昨日、月刊誌「俳星」4月号(2014年)の記事を基に石井露月の俳句について初歩的な疑問をアップした後、同5月号が届いた。
めくると、巻頭言は同じく露月論である。実は連載『露月折々』で、今号は第44回となっている。随分と永続きだ。それだけ材料に事欠かない、事績豊富な俳祖と言える。
さて、今号は、のっけから露月句を表題とする小論の引用である。
棒鱈(ぼうだら)の荷(に)も片(かた)づきぬ初燕(はつつばめ)
~ 福田甲子雄『忘れられない名句』(毎日新聞社 平成16年)
以下、巻頭言を書いている俳星主幹・石田冲秋氏の寸評から:
“~掲句には「棒鱈」と「初燕」と共に春の季題が用いられているが、著者が解説の中で述べているように「初燕」の句である。この句ばかりでなく露月句には、こうした一見季重なりの句が見られるが、しっかりと軽重を踏まえている。”
当管理人の如き初心者の抱くであろう疑問を見透かしたかのような今号のフォローアップだ。
同主幹によれば、季題(季語)が重複していても、いずれが主であるか明瞭であれば季重なりとは見做さないというわけだ。
だとすれば、その判断は当然、俳句を鑑賞する人ごとに異なる可能性がある。
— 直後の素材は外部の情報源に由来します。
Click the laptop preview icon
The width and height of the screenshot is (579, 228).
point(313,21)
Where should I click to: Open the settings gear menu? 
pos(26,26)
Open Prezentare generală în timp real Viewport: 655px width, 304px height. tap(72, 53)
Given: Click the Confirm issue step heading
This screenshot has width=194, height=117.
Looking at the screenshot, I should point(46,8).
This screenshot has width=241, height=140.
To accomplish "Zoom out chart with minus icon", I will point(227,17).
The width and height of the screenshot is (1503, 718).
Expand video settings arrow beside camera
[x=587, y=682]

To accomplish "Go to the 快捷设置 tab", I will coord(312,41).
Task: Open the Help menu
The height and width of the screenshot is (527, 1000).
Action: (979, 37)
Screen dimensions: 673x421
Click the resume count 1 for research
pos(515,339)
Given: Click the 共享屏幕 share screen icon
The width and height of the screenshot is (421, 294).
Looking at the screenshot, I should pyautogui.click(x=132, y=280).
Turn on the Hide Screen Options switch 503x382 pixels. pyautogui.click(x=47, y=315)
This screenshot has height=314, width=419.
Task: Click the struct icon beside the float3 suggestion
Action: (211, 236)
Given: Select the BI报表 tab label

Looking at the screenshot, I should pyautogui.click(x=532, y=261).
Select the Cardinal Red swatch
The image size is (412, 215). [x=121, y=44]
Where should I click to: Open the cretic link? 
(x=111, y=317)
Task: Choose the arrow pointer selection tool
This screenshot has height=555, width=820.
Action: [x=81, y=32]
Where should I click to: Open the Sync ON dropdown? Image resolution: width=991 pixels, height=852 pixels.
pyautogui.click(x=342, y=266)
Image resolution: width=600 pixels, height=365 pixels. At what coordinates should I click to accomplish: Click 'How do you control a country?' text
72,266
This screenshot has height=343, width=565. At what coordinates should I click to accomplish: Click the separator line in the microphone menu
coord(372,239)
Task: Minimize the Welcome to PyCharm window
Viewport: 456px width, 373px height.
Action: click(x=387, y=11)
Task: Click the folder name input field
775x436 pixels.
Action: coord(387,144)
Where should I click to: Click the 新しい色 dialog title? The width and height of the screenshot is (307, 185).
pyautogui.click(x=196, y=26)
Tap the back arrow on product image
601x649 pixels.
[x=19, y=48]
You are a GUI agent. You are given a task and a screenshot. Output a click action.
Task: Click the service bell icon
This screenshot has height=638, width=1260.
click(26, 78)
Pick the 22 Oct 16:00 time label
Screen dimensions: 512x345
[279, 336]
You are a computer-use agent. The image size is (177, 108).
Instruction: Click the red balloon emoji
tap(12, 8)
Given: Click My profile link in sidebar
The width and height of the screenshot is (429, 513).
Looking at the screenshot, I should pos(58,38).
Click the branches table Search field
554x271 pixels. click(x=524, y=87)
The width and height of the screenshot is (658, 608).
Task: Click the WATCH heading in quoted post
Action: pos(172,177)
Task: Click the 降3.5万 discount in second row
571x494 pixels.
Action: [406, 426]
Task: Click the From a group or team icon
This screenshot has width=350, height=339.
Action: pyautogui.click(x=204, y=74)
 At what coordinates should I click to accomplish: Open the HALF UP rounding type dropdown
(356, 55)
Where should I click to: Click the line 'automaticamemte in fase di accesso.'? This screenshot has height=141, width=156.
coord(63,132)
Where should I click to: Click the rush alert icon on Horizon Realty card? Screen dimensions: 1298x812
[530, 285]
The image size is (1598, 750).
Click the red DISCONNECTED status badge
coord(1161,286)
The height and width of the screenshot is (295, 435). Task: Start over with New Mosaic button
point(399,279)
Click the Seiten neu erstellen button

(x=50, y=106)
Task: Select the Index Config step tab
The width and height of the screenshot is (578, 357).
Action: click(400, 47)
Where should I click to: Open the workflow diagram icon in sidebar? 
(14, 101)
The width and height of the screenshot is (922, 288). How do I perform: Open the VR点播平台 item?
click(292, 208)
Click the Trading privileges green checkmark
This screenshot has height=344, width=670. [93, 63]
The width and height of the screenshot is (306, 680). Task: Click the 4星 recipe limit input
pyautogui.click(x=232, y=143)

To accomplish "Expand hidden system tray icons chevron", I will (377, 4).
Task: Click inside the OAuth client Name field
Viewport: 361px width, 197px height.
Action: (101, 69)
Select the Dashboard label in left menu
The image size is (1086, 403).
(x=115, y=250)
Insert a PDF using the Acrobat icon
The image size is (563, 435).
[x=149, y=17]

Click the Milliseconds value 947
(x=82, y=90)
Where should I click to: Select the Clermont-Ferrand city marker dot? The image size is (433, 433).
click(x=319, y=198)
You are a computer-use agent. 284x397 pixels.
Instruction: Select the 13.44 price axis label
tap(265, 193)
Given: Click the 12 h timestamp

一つの俳句でも、受け止め方は、その人の人生経歴により様々だからだ。勿論、詠み人の気持ちは一つに定まっているのだが、発表された俳句は独り歩きする。自明の理、書き記すまでも無さそうだな。
とにかく、季重なりは、あまり神経質に避ける必要は無いと考えていいのだろう。
同主幹には、フォローアップ序に、“切れ過剰”の問題についても解説して頂けると有難い。